Going casual implies a comfort with the process and expresses a certain cool; then your mother calls, she went through 18 hours of labor and gave you a middle name after her beloved grandfather Americus, and you’re too good for that A., my fancy-pants scholar? Suddenly, the author is sending email to the project manager. My name is Kim A. Smith now. Change the book cover. Please. My inheritance is at stake.
The author, of course, has a right to make that change. We manage. In time, we ferret out all the Kim Smiths in the database, on Amazon, and so on. Getting those details right is a big part of our workday. In fact, I’m sure there are people in publishing who want this kind of challenge. A middle initial with a diacritical mark? Great. Without a period? Fantastic!
Full disclosure: I have a grudge against the middle initial. The first practical joke my parents played on me was calling me by my middle name. My entire life, strangers have called me Roger—my given first name. I have to keep a running record of which institutions, individuals, debtors, and web sites know me as Roger.
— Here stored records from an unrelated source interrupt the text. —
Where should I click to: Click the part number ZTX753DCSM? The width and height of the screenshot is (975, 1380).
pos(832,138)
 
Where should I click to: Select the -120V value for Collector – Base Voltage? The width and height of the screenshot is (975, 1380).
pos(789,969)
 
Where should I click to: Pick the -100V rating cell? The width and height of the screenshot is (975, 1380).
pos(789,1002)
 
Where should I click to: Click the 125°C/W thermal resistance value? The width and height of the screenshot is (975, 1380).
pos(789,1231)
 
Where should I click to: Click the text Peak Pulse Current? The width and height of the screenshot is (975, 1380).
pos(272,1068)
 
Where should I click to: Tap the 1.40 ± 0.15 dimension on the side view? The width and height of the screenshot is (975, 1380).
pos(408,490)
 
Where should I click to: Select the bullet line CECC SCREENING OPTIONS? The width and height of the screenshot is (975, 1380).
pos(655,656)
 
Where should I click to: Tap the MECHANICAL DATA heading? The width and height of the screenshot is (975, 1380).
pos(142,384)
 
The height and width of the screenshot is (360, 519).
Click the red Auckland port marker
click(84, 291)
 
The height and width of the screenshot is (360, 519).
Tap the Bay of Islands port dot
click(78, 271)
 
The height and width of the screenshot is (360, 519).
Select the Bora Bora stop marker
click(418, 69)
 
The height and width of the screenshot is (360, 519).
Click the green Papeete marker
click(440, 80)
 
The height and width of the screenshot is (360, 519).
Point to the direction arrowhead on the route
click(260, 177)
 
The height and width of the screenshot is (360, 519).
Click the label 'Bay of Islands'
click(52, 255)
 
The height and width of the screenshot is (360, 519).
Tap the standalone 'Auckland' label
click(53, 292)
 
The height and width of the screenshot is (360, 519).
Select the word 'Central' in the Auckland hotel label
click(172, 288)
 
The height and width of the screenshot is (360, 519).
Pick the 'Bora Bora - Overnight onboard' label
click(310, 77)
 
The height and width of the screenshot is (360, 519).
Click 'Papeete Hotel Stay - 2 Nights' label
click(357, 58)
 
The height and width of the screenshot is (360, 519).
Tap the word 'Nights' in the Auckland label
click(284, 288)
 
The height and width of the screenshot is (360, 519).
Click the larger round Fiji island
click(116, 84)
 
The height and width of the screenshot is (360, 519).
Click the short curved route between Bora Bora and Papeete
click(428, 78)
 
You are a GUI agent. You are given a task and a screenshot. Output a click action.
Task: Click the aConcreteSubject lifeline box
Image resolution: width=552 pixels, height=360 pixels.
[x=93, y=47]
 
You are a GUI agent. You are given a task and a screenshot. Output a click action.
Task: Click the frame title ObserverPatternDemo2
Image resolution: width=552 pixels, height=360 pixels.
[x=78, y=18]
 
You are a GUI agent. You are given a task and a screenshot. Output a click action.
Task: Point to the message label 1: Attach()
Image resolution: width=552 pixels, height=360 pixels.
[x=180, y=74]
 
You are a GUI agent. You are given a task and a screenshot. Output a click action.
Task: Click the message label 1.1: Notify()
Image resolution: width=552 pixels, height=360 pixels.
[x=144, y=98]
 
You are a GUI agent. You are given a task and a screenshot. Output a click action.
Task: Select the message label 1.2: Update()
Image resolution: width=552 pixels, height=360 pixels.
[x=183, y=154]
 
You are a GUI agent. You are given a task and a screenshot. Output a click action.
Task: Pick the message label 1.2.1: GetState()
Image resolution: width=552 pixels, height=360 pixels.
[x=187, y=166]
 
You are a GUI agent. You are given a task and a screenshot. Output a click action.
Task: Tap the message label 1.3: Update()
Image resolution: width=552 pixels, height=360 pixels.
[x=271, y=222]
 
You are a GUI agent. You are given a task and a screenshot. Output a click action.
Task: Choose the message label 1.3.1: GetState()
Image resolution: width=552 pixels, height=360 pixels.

Mind you, it can be helpful. Call my phone and ask for Roger, and I will not be in. Roger gets in pretty much all my trouble for me.
Admittedly, the middle initial can provide a service as an identifier. If your name is Robert Smith, adding that O. or X. differentiates you from hundreds of thousands of other so-named guys out there. I dig it. You’re publishing a book. You want the credit. You deserve it. But, frankly, you probably submitted a manuscript with Robert X. Smith already, because you’re used to being confused with others.
The problem, I suppose, isn’t really the middle initial, but (as usual) human perceptions and cultural constructs. If I publish a paper as Kevin Cunningham, well, okay, it’s a name. R. Kevin Cunningham sounds better, just as F. Scott Fitzgerald had a better ring than Scott Fitzgerald. A single letter carries a mighty load of pretension. But we as a people have decided it’s more respectable, more intellectual, more worthy of attention. Who knows why? It probably started in the Paleolithic, when everyone was name Crog, and then some artist wanted the credit for the cave painting, and…
Deciding to use your middle initial late in the publishing process is okay. Really. We will get it right. Tempted to make the change? Have no fear. You basically can never go wrong with a middle initial in the publishing game. Don’t worry about humility. Seriously. People expect pretension from authors.